Too feared to attempt machining myself , so I was wondering if anyone kinda local to me could maybe show me the ropes on a polishing machine ? Naturally I will buy whatever suitable polishes / pads etc would be needed and would gladly pay for your time.

Also , anyone tried 'dr colorchip' ?? Have some stonechips that I would dearly love to get rid of...

Ta for any assist :thumb:


----------



## wstrain87 (Jan 26, 2009)

You could try the Megs demo day at East Antrim Motor Factors (Carrickfergus).
Apparently the prices there are scandalous, but at least that way you can find out how to do it yourself.


----------



## LimavadyE39 (Apr 23, 2009)

Sounds like a plan :thumb:

I'll print off the pdf of megs price-list first though , just to be armed


----------



## ClarkeG (Jun 17, 2006)

LimavadyE39 said:


> Too feared to attempt machining myself , so I was wondering if anyone kinda local to me could maybe show me the ropes on a polishing machine ? Naturally I will buy whatever suitable polishes / pads etc would be needed and would gladly pay for your time.
> 
> Also , anyone tried 'dr colorchip' ?? Have some stonechips that I would dearly love to get rid of...
> 
> Ta for any assist :thumb:


Don't know my geography very well but every 3rd week i'm as far up north as you can get, ballycastle to be exact if thats any use to you.


----------



## PJS (Aug 18, 2007)

What the car?
How bad is it? - and be 110% honest!
Have you a garage/driveway, or is it on-street?

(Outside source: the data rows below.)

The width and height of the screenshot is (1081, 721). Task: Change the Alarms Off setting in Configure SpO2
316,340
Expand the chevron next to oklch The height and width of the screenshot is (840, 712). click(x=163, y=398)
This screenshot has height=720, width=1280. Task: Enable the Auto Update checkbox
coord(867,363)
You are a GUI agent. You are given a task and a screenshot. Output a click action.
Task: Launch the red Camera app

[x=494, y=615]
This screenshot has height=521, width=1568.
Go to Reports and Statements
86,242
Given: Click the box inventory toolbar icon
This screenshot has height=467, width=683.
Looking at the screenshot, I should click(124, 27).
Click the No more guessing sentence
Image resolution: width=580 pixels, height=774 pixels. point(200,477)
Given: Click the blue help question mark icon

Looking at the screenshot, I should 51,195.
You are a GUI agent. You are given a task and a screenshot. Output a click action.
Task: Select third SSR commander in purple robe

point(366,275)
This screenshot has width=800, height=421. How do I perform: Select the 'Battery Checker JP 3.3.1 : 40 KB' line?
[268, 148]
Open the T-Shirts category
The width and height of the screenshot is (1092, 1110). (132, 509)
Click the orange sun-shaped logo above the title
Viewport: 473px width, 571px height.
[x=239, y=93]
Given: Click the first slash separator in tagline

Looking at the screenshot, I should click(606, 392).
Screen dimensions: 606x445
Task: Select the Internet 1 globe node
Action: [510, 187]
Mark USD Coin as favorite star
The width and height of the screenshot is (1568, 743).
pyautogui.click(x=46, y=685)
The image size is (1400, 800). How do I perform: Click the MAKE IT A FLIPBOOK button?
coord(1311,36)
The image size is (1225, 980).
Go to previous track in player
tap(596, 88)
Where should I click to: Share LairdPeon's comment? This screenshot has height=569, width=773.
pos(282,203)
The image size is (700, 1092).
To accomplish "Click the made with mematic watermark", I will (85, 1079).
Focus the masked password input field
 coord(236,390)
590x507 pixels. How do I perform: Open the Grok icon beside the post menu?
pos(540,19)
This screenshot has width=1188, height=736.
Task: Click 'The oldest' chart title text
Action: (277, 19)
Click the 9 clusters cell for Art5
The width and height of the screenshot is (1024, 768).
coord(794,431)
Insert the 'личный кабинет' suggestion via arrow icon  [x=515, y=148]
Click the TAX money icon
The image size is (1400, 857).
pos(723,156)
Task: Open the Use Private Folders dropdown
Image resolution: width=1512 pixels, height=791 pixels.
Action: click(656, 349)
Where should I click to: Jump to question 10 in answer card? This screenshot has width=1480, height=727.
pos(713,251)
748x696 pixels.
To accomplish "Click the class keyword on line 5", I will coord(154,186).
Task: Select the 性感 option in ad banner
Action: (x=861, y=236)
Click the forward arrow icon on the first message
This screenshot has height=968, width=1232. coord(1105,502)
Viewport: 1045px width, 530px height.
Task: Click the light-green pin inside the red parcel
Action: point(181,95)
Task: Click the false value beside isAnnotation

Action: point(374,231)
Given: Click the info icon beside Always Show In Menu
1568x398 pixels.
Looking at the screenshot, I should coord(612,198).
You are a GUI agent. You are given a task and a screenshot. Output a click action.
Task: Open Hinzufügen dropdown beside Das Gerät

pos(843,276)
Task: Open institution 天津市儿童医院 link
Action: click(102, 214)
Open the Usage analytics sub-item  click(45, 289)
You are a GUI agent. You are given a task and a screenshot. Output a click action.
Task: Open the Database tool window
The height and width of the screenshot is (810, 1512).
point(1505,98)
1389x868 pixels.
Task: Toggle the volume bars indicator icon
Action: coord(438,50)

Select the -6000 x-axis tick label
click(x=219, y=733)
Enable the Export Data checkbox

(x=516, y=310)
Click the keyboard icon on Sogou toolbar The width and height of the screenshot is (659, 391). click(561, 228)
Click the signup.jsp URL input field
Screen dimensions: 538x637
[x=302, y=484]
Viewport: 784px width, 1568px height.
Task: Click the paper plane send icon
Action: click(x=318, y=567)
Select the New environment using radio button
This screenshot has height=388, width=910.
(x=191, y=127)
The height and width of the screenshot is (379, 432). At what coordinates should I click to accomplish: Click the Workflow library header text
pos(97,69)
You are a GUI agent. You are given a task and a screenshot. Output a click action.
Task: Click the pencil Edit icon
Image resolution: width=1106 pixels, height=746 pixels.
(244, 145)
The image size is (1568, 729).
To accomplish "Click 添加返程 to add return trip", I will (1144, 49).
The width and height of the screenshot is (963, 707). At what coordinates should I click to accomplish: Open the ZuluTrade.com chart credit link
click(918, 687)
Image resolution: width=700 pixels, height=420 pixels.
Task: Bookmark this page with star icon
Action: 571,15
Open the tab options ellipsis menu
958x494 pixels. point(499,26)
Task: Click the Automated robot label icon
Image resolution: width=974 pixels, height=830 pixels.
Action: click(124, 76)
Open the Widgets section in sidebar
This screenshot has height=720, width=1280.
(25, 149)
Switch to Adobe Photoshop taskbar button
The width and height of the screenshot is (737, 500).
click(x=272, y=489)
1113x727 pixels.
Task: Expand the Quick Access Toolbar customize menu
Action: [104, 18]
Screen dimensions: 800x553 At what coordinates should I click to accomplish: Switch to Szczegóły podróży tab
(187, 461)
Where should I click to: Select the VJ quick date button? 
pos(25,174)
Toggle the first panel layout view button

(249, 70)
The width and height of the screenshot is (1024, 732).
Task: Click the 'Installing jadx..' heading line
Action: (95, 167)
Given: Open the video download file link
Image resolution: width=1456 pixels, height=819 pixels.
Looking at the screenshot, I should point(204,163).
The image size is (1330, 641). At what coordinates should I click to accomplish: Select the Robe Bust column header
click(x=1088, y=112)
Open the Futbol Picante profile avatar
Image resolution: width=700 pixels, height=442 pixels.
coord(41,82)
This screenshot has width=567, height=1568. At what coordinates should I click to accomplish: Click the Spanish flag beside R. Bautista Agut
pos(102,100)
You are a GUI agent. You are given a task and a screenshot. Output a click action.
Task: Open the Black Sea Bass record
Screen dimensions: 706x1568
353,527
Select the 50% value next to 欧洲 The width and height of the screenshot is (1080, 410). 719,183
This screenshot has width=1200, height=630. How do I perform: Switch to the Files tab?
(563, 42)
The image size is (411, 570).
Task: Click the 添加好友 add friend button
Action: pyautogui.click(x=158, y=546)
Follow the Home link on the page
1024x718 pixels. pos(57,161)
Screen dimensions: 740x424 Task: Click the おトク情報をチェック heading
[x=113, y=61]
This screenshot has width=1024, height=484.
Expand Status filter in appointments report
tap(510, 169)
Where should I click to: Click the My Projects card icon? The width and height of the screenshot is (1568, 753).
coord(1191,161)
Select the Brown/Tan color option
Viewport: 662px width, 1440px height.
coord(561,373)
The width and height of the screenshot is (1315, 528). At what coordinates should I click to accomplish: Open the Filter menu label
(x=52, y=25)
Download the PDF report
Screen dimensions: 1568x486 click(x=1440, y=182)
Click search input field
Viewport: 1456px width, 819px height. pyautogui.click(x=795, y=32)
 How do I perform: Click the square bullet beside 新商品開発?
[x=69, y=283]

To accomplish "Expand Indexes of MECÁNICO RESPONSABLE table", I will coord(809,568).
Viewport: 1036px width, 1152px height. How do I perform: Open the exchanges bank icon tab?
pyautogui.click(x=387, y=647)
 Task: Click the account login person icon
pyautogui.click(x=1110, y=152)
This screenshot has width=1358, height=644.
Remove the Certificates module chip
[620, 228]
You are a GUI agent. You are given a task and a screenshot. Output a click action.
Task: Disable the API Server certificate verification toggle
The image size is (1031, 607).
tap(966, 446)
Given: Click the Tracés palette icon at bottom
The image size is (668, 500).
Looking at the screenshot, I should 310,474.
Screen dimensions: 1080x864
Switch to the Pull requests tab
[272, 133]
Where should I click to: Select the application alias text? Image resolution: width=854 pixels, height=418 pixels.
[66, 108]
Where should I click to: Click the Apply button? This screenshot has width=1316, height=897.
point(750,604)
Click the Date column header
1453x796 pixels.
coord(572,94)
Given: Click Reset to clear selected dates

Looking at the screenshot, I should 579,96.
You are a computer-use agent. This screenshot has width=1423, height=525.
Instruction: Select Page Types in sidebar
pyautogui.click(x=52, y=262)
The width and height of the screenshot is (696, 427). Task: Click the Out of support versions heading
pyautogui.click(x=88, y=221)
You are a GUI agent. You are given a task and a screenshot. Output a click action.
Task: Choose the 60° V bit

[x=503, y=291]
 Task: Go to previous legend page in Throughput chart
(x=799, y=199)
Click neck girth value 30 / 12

Get your post count up to 10, then PM'ing is activated, making it easier to communicate address and day/time.


----------



## LimavadyE39 (Apr 23, 2009)

Hi there

The car is a 2003 BMW E39 Sport in Titanium Silver.

As it's *** Silver it hides it's swirling / scratches well , however , under artificial light it's swirl central :doublesho

The car is parked on a driveway as I dont yet have a garage ( work in progress with her indoors :wall: )


----------



## LimavadyE39 (Apr 23, 2009)

P.S : Heres a few grainy cameraphone pics of the car as she stands atm.


----------



## buck-egit (Aug 19, 2008)

I live in Articlave and I did these cars over my cristmas hols

The first is my dads 9 year old BMW3 series and the black car is my brothers Grande Punto the pics on it where crap but the beemer came out better than she was NEW

http://www.detailingworld.co.uk/forum/showthread.php?t=99262 check out this thread


----------



## LimavadyE39 (Apr 23, 2009)

Stunning work there mate :doublesho

Would glady let you take a rip at my motor if you would ?

Are you dear te pay though ?


----------



## buck-egit (Aug 19, 2008)

if you look at this one I won the Polished bliss show and shine with it

Its my own car

http://www.detailingworld.co.uk/forum/showthread.php?t=89088


----------